The Temora zircon, which are considered to be among the finest in the world for deriving the age of rocks, are being used as a benchmark in a study to evaluate analytical methods used by different dating laboratories in North America and Europe.
Geoscience Australia has been behind the discovery, identification and documentation of Temora zircon as well as distribution of the internationally recognised Temora Zircon standard. Zircon is a common mineral in igneous rocks, which, when formed, contain tiny traces of radioactive uranium locked inside its zircon crystals. This uranium then begins to decay in a process which produces small amounts of lead inside the zircon. This process occurs at a fixed rate which allows scientists to calculate the age of the rock by measuring the amount of lead inside the zircon crystals.

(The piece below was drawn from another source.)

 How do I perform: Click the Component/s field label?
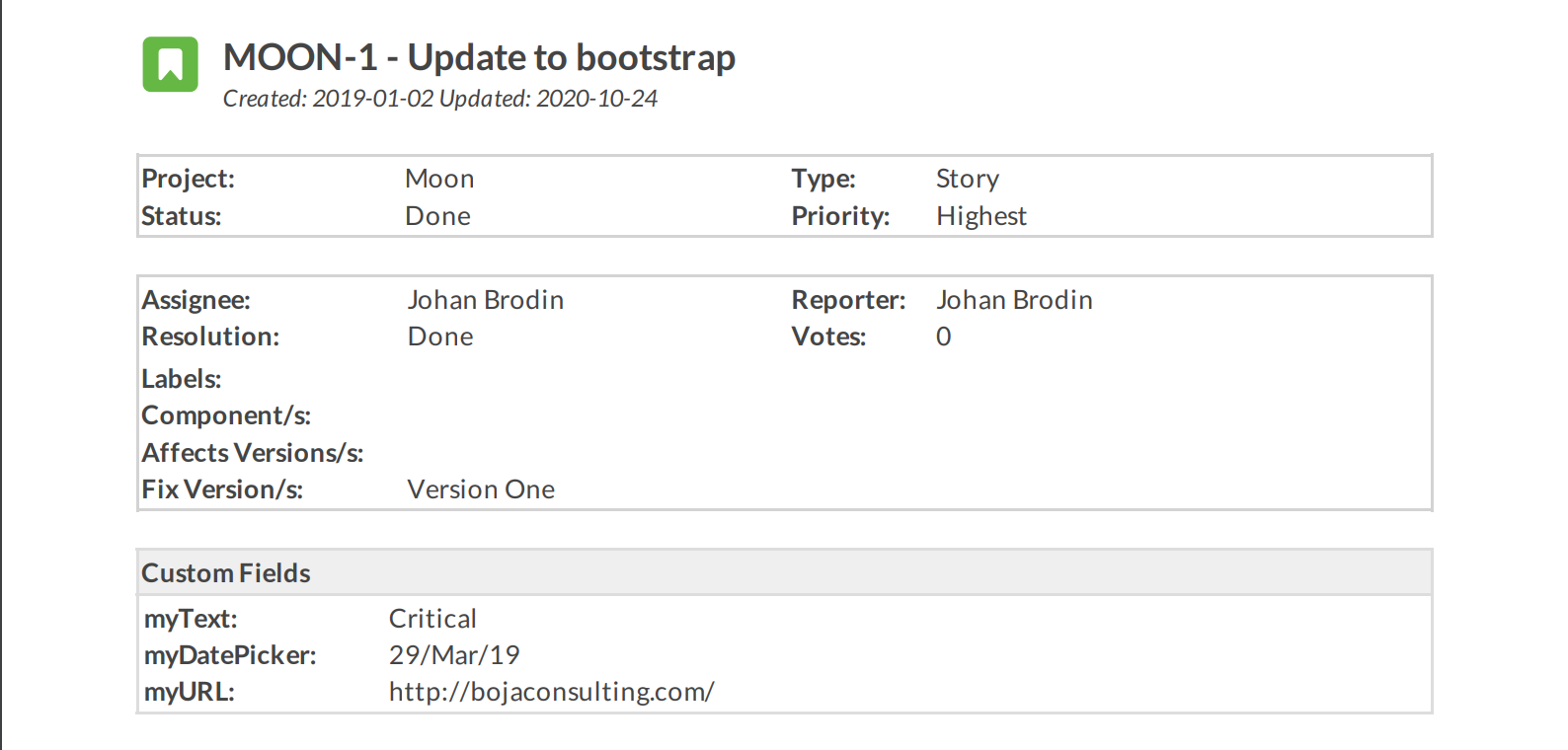click(226, 415)
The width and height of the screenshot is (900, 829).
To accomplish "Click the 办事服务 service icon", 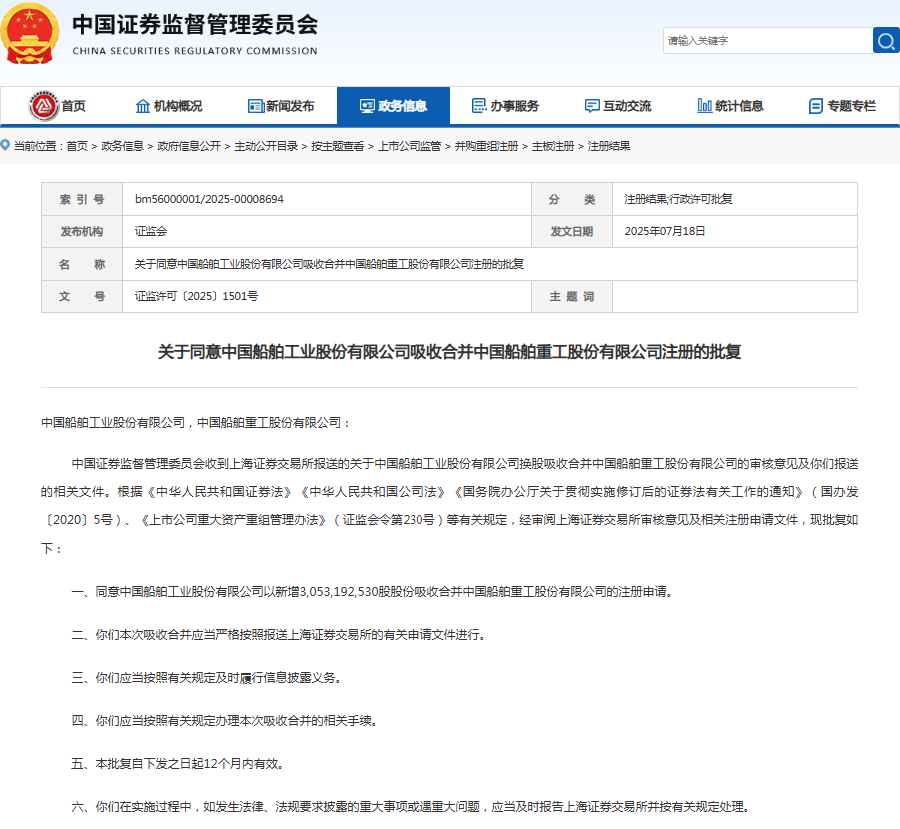I will pos(478,106).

A world leader in geochronological investigations, Sandra Kamo, from the Jack Satterly Geochronology Laboratory at the University of Toronto, said Temora zircon was chosen for the project because of its consistency which resulted from its formation and relatively limited exposure to weathering.
The zircon's uncontaminated parent igneous rock has been exposed above ground for only about 20 years, resulting in very limited leaching of lead from the zircon within the rock.
Ms Kamo, who is part of the team evaluating the analytical methods, says the results from dating Temora zircon are so reproducible that the Temora standard helps determine whether individual laboratories are obtaining the right ages of rocks.
She says Temora zircon, along with the United States Geological Survey material, R33, is being used to evaluate both the methodology and the equipment used by different laboratories to establish why there are variations between results.
Ms Kamo is scheduled to visit Temora on Monday 4 September 2006 with a fellow scientist and colleague Dr. Lance Black from Geoscience Australia.